Mais dans ces quartiers, il n'y avait plus de mur. Si un objet porte avec lui une vie façonnée par l'homme, qui grandit et rassemble des histoires au fil du temps, il s'ensuit que l'objet finira par mourir, soit par désintégration et désinfection, destruction ou transformation en quelque chose de nouveau.

Finalement, les maisons et les quartiers ont également commencé à disparaître et je suis entré dans un parc, le sentier longeant un lac aux parois de verre. Le parc de loisirs de Lubars est l’un des 150 parcs verdoyants le long du sentier du rideau de fer, qui s'étend jusqu’au nord de la Norvège et au sud de la Bulgarie et de la Grèce. Alors que le mur de Berlin était la manifestation physique la plus concrète de l'ancienne frontière est-ouest, la ligne de démarcation tout entière était délimitée par des barbelés et des barrières de ciment intermittentes.

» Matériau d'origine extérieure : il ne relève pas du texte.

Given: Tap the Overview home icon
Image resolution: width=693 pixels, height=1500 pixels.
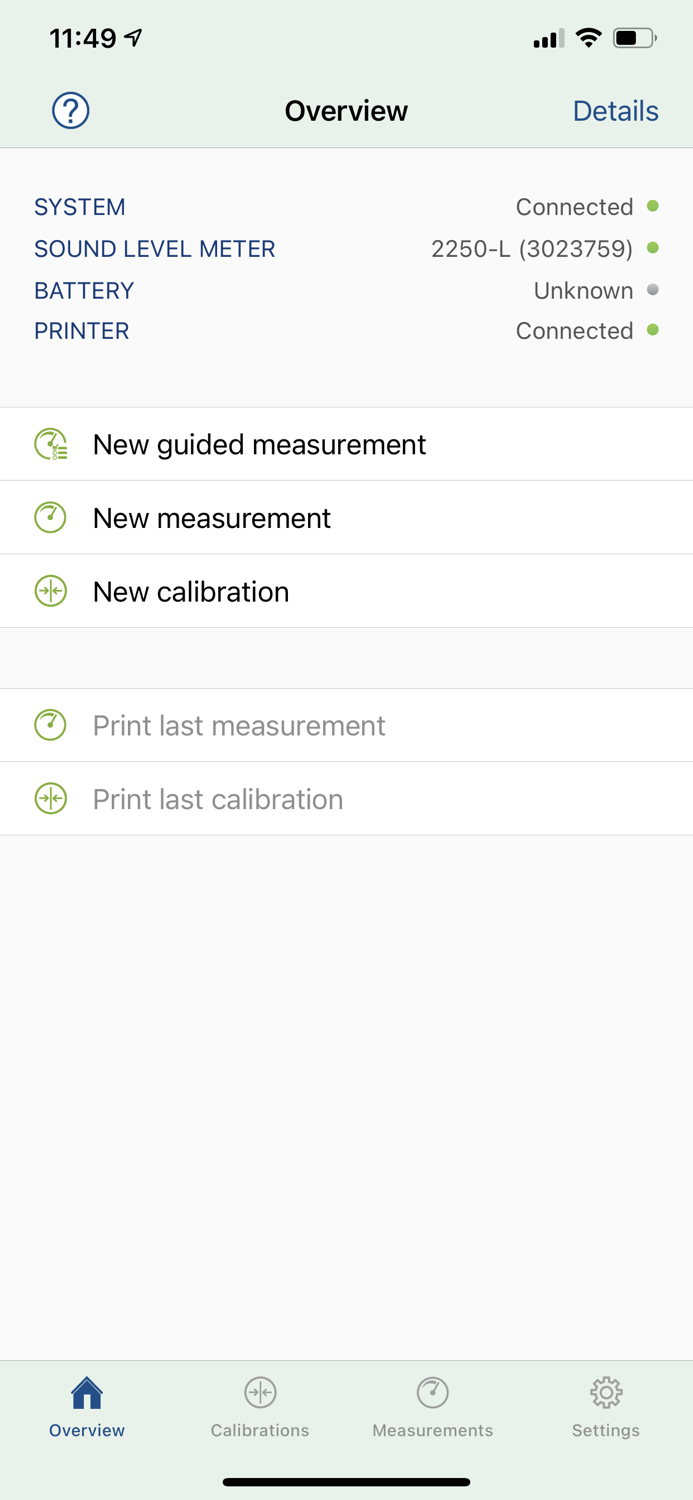Looking at the screenshot, I should click(x=86, y=1391).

Et tandis que le mur de Berlin en est venu à incarner les récits des peuples des deux côtés de la division politique, de vastes zones situées le long du reste de la frontière est-ouest sont devenues un espace largement isolé des interactions humaines. Dans ces zones, la nature a pris le dessus et la bande frontalière est devenue un habitat vivant pour la flore et la faune locales. De vastes étendues de ces biosphères involontaires sont maintenant sous protection internationale.

Vélo garé, je me dirigeai vers le lac, croisant le chemin d'une femme au bord de l'eau. Elle était en train de cueillir les fleurs sauvages dans un tas de mauvaises herbes et de feuilles.

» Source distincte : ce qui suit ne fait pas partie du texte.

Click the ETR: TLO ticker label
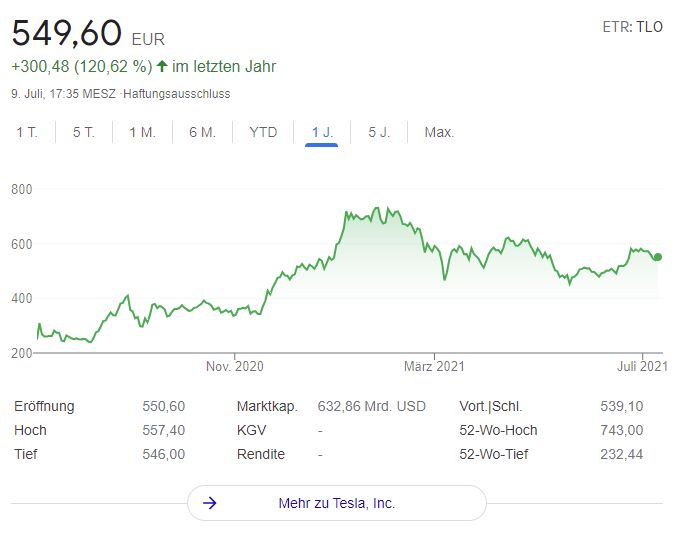 pos(632,27)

Cueillette de fleurs sauvages
Cueillette de fleurs sauvages

Les images sur les repères historiques de la région montraient un terrain qui semblait autrefois vide. En route vers le lac, je suis passé devant une famille en train de pique-niquer dans l'herbe, un vieux couple dont les années ont probablement passé au-delà de la vie du mur marchant main dans la main, un groupe d'adolescents chargés de guitares, alternant chants et sodomies. des canettes, des cyclistes adaptés à l’élasthanne et des cavaliers.

Je me suis arrêté pour regarder la femme cueillir des fleurs sauvages. Même si le mur est en grande partie disparu, à ce moment-là, j'ai réalisé qu'il est toujours plus vivant que mort. Le sentier sinueux que j'avais suivi est la dernière itération du mur, la marque la plus récente de son histoire. Plutôt que d'être complètement détruits, les restes du mur et le chemin qu'ils ont suivi ont été transformés en quelque chose de nouveau.

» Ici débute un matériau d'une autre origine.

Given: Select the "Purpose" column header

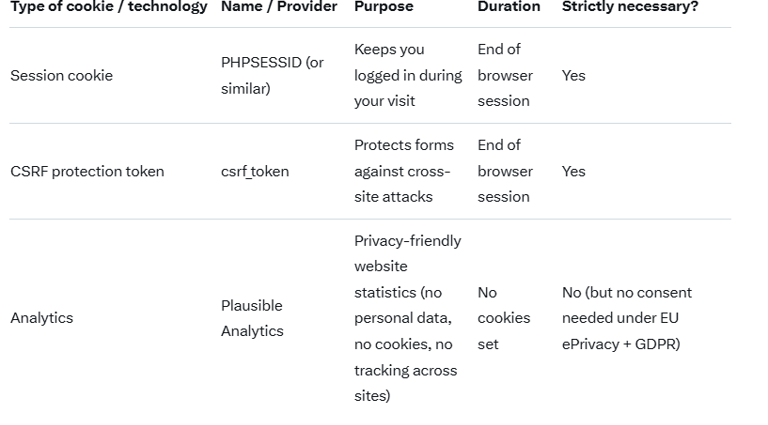Looking at the screenshot, I should [383, 7].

En cet après-midi d'été ensoleillé, chaque personne sur le sentier s'engageait avec le mur de manière à ouvrir des fenêtres sur le présent de Berlin, tout comme sur son passé. C'est toujours un élément vivant de la culture matérielle. Les pique-niqueurs, les familles, les musiciens, les cyclistes - étaient tous des instantanés de Berlin aujourd'hui. En parcourant le sentier, je me sentais en équilibre, vivant et faisant partie d'une communauté.

La femme retourna à son vélo et attacha son bouquet fait main au panier à l'arrière. Nous nous saluâmes l'un l'autre en signe de reconnaissance alors qu'elle souriait et partait à pied. Je suis remonté sur mon propre vélo, en suivant son exemple.